The 110-year-old institution in the country’s third largest city, Kolkata, is a relic of the raj, British rule that ended seven decades ago this year.

The chaotic and traffic-jammed streets outside this oasis of faded elegance and calm bustle with colourful life. They tell of a modern India of economic expansion and growing world importance.

But for the world’s largest democracy of 1.3 billion people the history books tell a bittersweet tale.

Independence after some 70 years of rule from London ended in 1947 following a long non-violent campaign by nationalist leader Mahatma Gandhi when the country was split into two: secular Hindu India and Muslim-controlled Pakistan.

It forced India to create a united nation from a vast diversity of peoples while satisfying post-colonial demands for political freedom.

The solution was democracy with universal suffrage and maintaining the administrative machinery and bureaucracy of the British, not unlike proposals to maintain EU rules and procedures here at least initially after Brexit.

This nuclear-armed country has been a remarkable success story given its huge complexity and its situation in a troubled part of the world bordered by Pakistan, China, Myanmar, Nepal and Bhutan.

Democracy has bred more than 1,000 political parties, women vote in larger numbers than men and former “untouchables” have increasing influence and rising social status.

India today has been thriving economically under hard-line Hindu nationalist Prime Minister Narendra Modi and his Bharatiya Janata Party.

The economic indicators had been overall consistently positive, particularly compared with times under their former colonial overlords.
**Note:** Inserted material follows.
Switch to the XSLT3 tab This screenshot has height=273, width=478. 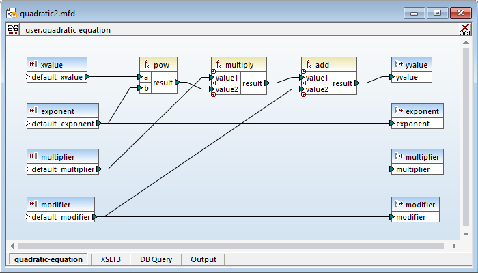(x=110, y=259)
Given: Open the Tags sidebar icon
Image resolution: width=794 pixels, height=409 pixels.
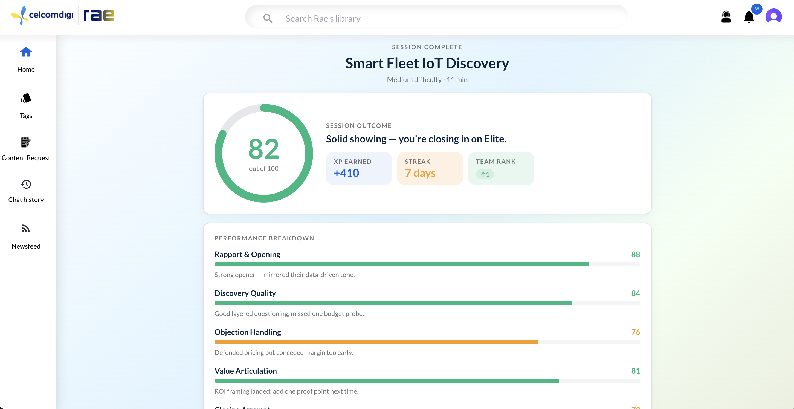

Inflation is running at about two per cent, two-thirds of the population are of working age, it has some $400 billion of foreign reserves and a lively and substantial stock market.

But all is not perfect.

A bold move last year to wipe out huge corrupt gains by cancelling high-denomination bank notes was defeated when an estimated 99 per cent were deposited or exchanged for new currency despite the risk hoardings would be traced.
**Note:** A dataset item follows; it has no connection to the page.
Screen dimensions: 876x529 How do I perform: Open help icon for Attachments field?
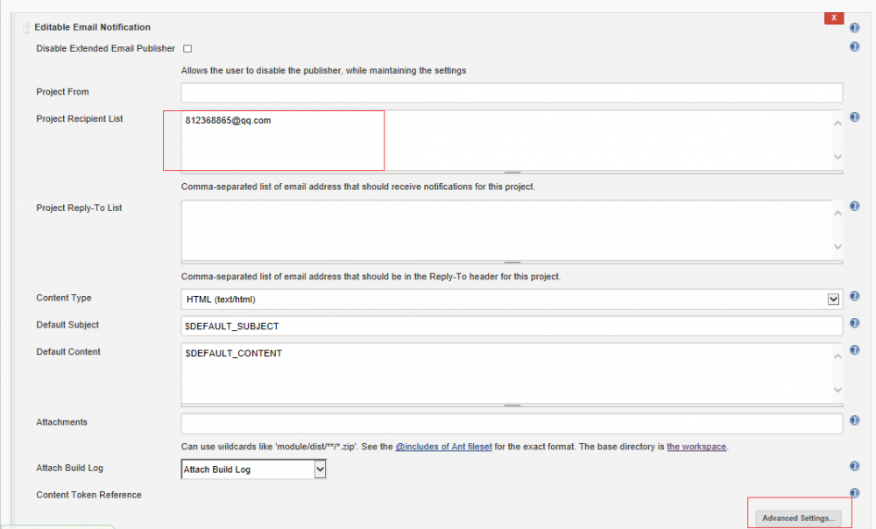point(854,421)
A prudent move to introduce a single national sales tax, compared with a patchwork of local and state sales tariffs, has had a troubled birth and is hobbled by what for many is a baffling complexity.

Growth has fallen to 5.7 per cent in the three months to the end of June, its lowest for three years, and compared with seven per cent last year.

The challenge is very real. Some 12 million young Indians join the workforce every year and like in many developing countries the potential for unrest cannot be far away unless the labour force can be expanded.

Former BJP finance minister Yashwant Sinha summed it up in a stinging rebuke this week. “The prime minister claims he has seen poverty from close quarters….his finance minister is working overtime to make sure that all Indian also see it from equally close quarters,” he wrote in the Indian Express.

The BJP, criticised for Hindu supremacist bigotry, is blamed for rising anti-Islamic sentiment and mob violence against Muslims. The party visibly wants to impose rules founded on Hindu codes no matter citizens’ beliefs or traditions.

A prominent journalist murdered this month in Bangalore who was unstinting in criticism of right-wing Hindu nationalism was the latest in a line of media figures assassinated for questioning Hindu religious orthodoxies.

However, in a sign of judicial independence, the Supreme Court recently ruled that there is a fundamental right to privacy with wide-ranging implications, including matters of personal choice such as sexual orientation in a country that until now has seen gays and lesbians subject to prosecution.

The infrastructure is creaking, not least that of one of the world’s largest railway systems with 1.3 million staff. Derailments are frequent and accidents claim hundreds of lives a year. A recent deal that will see Japan build a high-speed bullet train line from Mumbai is a start but the backlog is huge.

India faces continuing tension with neighbouring China, not least over Beijing’s growing influence over South Asia that New Delhi sees as within its sphere of influence. A military stand-off over a new road in the Doklam area of the Himalayas was settled last month but had raised fears of a potential military confrontation.

For Myanmar’s Rohingya minority fleeing world headline-making military crackdowns in Rakhine province into Bangladesh and India, these benighted Moslem refugees face a bleak future in India. An estimated 40,000 have crossed into India since a crackdown in 2012 but New Delhi has now decided they pose a potential extremist security threat and wants these stateless people out.

And yet. As waiters in crisp white uniforms glide with drinks among the mainly elderly Calcutta Club patrons and lively debates about politics and economics waft through the grand bar, India remains a remarkable triumph as the world’s largest democracy.